Obama had that opportunity months ago. Unfortunately, he has spent so much time using the Congress--which alone has the right to declare war under our constitution--and bombing Syria would be an act of war however he describes it--that effective consultation now would probably be fruitless. Instead, he held a press conference, saying he would refer it finally to the Congress, and immediately stated that he would act anyway, even in the Congress voted not to intervene.
From a National Interest and National Action perspective, one has to ask the very pertinent question--Why is it important for us, the United States---to be intervenor in these affairs, when the other countires of Europe and the Middle East want no part of intervention themselves?
Much of the rhetoric we are seeing now is due to the indecisiveness of the Obama. He claims to be a peacemaker, and the one who got us out of Iraq and Afghanistan. That is partially true. The Bush administration had already set dates for withdrawal from Iraq, and had started the surge in Afghanistan as a means of pushing for some kind of victory before draw down there. The concept of ending the wars was not new to the Obama Administration.

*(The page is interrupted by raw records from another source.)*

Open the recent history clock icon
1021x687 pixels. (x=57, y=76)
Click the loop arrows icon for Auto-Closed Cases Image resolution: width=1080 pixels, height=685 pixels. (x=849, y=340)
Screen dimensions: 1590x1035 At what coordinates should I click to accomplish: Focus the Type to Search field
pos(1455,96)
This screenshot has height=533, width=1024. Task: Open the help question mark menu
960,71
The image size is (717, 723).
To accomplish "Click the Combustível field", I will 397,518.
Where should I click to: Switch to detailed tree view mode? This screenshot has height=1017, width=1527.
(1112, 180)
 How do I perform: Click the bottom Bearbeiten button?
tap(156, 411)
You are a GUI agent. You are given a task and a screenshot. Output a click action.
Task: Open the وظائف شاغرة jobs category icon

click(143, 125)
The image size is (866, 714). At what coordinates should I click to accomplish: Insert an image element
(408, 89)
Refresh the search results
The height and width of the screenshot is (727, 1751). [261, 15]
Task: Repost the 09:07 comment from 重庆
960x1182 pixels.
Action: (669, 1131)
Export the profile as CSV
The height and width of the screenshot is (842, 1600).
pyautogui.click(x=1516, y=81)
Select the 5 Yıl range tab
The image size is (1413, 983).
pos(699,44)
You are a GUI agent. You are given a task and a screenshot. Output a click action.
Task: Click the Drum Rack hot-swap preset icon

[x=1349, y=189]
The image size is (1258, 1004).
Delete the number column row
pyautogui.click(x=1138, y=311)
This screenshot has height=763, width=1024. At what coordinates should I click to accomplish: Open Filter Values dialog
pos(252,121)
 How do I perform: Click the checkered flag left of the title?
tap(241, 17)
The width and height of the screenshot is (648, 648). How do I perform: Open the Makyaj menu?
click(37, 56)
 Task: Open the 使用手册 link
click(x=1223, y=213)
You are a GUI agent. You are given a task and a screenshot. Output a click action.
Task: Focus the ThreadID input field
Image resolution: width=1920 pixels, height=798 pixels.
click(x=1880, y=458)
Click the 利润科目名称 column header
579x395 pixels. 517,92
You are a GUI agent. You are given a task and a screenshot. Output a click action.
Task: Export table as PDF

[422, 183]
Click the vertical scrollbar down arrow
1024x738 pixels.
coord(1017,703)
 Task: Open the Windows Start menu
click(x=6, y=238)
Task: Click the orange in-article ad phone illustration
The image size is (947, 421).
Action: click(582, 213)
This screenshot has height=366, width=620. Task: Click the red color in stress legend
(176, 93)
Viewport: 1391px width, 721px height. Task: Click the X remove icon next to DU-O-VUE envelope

This situation is not like withdrawal. it is much harder to decide to intervene than to withdraw. Moreover, this president is not like JFK, LBJ, or Bush 41, all of whom faced similar decisions and made them without long-term waffling. We may not agree with results in all cases, but the Nation was seen as strong, decisive, and protecting of our National Interests.
We don't see that here. What we see is a president, coming toward the end of his final term in office, who has built a reputation as a political bully in Washington, acting a lot like a socialist dictator, while trying to force a legacy that will somehow show his constant indecisiveness as strength in the face of obstinate opposition. What he fails to realize is that he does not determine his legacy--the people, the historians, and the rest of the world will determine the legacy of Barack Obama, and, frankly, that legacy does not look bright, at least from this vantage point.
There is a more important issue, however, and one that bears all of our attention. Indecisiveness, while is does not directly affect National Purpose, or even National Interest, both of which can remain relatively intact without firm decisions, it does affect both National Policy and National Action. When we are seen, as a nation, as indecisive, they other nations cease to regard our national policies as worthy of their attention. Witness the british Parliament versus the Prime Minister, or the UN, or the Arab League. In addition, indecisiveness leads to mistakes in military action, as we put our warriors on alert, and then stand-down like a yo-yo, they soon lose their critical military edge. We also lose considerab le face, as we are seen to be backing down to ther major powers, like China and Russia, and seemingly afraid of facing even an incompetent force, like the Syrian Army. Indecisiveness breeds contempt.
By the time action in Syria occurs, if it ever does, the weapons will be moved, the military will be repositioned, and the artillery gone into hiding. Even the most incompetent of administrations can do that. Obama will be left, as he seems to usually be, giving a strongly worded reproof to Assad, who will return an obscene gesture and continue to kill his own people. That's politics at its best, and Obama seems to be the best at politics and not governance.